Education. Wine education, that is. Wine producers and wine lovers seem to have a divine inspiration to educate the great vinous unwashed on the ins and outs of malolactic fermentation, cold soaking and methoxypyrazines at every turn. The rationale seems to be that because someone happens to enjoy drinking wine, they want to know every detail of how it is made. Education is claimed to demystify wine and make the product and the subject more approachable.
Consumers are faced with a seemingly impenetrable wall of wine in most retailers and supermarkets. It seems a fair enough assumption that by providing information to a prospective wine buyer they are empowered in their decision making.
Fair enough. But there is a line and many wine lovers, armed with a little information, tend to regularly cross it. I have been guilty of it many times, as my wife likes to remind me.

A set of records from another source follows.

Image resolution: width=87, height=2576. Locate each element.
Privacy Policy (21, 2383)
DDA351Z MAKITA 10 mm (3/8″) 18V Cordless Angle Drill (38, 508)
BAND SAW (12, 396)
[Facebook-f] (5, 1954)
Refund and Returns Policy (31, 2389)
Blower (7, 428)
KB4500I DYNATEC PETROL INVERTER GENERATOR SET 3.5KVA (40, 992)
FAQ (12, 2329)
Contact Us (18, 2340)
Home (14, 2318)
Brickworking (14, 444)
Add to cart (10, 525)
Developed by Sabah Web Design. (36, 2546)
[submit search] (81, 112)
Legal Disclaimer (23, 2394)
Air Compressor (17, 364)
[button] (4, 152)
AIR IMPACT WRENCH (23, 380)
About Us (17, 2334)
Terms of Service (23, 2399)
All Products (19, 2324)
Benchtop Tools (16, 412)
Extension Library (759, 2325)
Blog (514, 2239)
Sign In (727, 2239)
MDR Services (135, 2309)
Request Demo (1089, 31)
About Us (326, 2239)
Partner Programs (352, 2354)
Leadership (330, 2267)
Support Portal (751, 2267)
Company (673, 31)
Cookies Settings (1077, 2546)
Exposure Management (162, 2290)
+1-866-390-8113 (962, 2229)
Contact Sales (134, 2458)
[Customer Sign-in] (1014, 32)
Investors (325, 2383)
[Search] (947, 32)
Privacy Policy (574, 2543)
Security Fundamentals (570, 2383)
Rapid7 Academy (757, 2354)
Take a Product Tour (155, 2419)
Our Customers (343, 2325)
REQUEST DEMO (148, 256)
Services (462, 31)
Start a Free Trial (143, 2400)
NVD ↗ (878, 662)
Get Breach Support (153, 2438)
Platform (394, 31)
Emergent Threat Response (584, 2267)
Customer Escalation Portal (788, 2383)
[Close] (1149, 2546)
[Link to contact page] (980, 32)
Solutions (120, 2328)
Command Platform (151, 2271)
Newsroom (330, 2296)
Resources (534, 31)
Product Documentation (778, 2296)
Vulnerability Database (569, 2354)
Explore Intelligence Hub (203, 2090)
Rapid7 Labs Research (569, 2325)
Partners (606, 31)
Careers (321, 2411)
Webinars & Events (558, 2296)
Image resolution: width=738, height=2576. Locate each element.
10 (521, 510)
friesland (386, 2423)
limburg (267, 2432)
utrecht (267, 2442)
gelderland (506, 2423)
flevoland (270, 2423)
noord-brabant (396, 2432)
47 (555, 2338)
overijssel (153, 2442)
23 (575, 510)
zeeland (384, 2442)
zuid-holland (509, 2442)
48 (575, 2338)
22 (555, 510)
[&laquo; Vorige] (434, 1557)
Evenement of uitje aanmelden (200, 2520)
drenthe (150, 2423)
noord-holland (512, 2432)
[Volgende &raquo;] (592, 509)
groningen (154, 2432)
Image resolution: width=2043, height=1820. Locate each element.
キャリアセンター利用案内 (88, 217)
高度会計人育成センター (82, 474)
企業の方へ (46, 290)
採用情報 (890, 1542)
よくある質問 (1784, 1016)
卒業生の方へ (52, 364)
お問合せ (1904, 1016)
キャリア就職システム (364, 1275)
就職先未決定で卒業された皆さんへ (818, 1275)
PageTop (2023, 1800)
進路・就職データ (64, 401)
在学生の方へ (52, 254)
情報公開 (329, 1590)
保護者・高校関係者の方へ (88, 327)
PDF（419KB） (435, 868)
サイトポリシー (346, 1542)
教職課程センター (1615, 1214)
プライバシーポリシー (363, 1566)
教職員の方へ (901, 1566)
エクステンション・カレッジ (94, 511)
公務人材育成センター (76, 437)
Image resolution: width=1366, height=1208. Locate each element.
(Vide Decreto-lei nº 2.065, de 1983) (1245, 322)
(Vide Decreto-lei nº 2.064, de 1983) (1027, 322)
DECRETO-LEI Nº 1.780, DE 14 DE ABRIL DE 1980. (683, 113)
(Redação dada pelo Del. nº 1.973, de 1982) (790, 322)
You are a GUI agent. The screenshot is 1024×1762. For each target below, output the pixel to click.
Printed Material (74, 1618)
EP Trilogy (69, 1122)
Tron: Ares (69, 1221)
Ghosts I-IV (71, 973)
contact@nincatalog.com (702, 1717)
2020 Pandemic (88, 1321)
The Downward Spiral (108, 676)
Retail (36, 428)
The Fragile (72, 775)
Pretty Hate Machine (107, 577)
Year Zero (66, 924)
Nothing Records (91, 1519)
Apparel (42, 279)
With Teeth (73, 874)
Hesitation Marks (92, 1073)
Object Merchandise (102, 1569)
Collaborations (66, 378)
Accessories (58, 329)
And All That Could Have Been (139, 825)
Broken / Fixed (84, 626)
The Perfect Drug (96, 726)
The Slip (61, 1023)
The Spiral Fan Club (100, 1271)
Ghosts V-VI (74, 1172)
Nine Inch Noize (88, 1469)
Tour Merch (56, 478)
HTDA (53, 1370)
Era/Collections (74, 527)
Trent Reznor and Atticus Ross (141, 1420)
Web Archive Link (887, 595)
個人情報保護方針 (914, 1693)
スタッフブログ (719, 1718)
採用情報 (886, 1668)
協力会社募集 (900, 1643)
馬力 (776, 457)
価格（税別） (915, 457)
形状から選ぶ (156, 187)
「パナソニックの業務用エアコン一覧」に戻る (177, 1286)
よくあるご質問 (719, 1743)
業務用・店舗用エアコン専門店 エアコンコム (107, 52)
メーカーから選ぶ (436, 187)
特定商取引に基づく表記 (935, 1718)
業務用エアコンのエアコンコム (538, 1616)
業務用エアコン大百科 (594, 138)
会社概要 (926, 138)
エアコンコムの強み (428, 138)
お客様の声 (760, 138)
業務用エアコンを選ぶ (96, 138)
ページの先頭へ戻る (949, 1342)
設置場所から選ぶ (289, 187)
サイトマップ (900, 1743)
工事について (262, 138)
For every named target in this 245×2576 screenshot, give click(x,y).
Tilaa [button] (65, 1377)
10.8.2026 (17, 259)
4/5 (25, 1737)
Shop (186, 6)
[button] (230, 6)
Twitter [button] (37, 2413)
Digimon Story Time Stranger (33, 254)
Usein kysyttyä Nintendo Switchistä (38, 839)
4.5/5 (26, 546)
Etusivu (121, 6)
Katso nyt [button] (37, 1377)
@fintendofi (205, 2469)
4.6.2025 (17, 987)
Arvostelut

The push to inform people about the minute details involved in wine is often the thing that alienates them even more. It can create the impression that if you want to ‘get’ wine you need to be interested in all of that and have an understanding of it. It is important to recognise that if someone is a ‘casual’ wine drinker that doesn’t necessarily imply that they drink fewer bottles or less expensive wine than a more ‘serious’ wine drinker. Does everyone who drives a top end car understand the inner workings of the engine? I think not.
Most people are just interested in a bit of basic advice and some recommendations, because quite frankly, they don’t want to spend most of their dinner talking about wine. They would rather be drinking it and I can’t argue with that.